Un univers tissé de liens invisibles du ciel à la terre
Agrippa imagine l’univers comme un ensemble de forces hiérarchisées émanant de Dieu et descendant jusqu’aux plus humbles créatures. Au sommet se trouvent Dieu et les intelligences célestes (anges), intermédiaires du divin; plus bas, les astres errants – planètes et étoiles – diffusent leurs influences; enfin, tout en bas, le monde élémentaire est régi par ces influx occultes. Rien n’existe en isolation : chaque plante, chaque pierre, chaque animal et même chaque partie du corps humain porte la marque secrète de l’astre ou de l’esprit qui le gouverne. Agrippa explique en effet que les influences célestes “façonnent chaque être et chaque objet sur terre, lui conférant ses propriétés ainsi que des signes extérieurs qui les révèlent à l’œil exercé du mage”. Pour qui sait déchiffrer ces « signatures » cachées, la nature tout entière devient un livre codé où l’on peut lire l’empreinte des étoiles.
Cette vision holistique du cosmos s’appuie sur la tradition hermétique, le néoplatonisme et la Kabbale chrétienne, que le mage intègre en un système unifié. De Occulta Philosophia se présente comme une encyclopédie de magie naturelle et céleste organisée en trois livres correspondant aux trois mondes. Agrippa y déploie une érudition prodigieuse, compilant aussi bien les savoirs antiques (Platon, Aristote, Pythagore) que les recettes des alchimistes arabes et les enseignements ésotériques médiévaux. Avec la ferveur d’un encyclopédiste, il catalogue les éléments, les plantes, les minéraux, les animaux et même les parties de l’âme humaine en précisant pour chacun l’influence planétaire ou spirituelle dont il relève. Par exemple, telle herbe médicinale sera placée sous la tutelle de Vénus par son affinité avec l’amour, tel métal correspondra à Mars par sa rudesse martiale, etc.
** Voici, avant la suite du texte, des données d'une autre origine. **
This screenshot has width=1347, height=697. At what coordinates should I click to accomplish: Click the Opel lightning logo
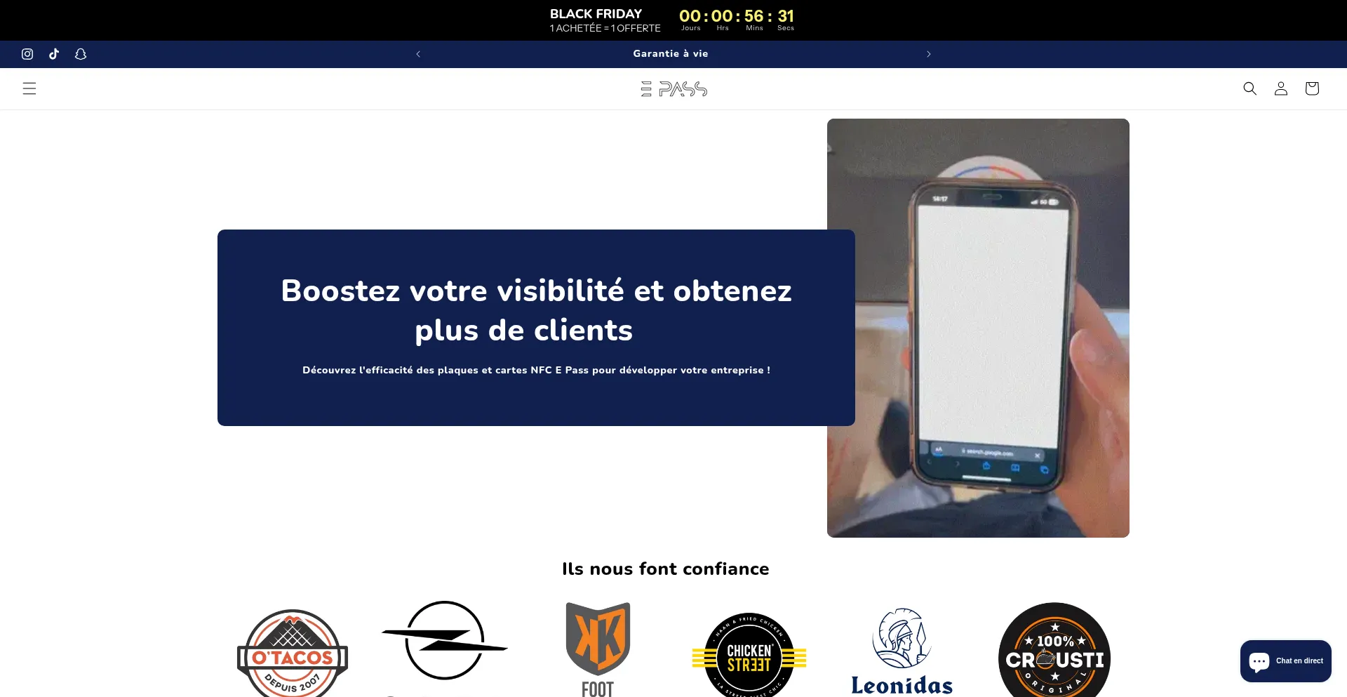pos(445,640)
La Philosophie occulte décrit une nature enchantée, où chaque phénomène physique a une cause occulte. Agrippa insiste sur le fait que rien n’arrive « par hasard » : les événements terrestres reflètent le jeu des forces célestes. Dès lors, maîtriser l’occultisme, c’est comprendre ces rouages subtils. Il affirme ainsi que nul ne saurait devenir un véritable mage sans maîtriser l’astronomie et l’astrologie, sciences des hauteurs qui révèlent le plan du destin. Le monde selon Agrippa est un tout organique où le visible et l’invisible s’entrelacent continuellement, guidés par la Providence divine.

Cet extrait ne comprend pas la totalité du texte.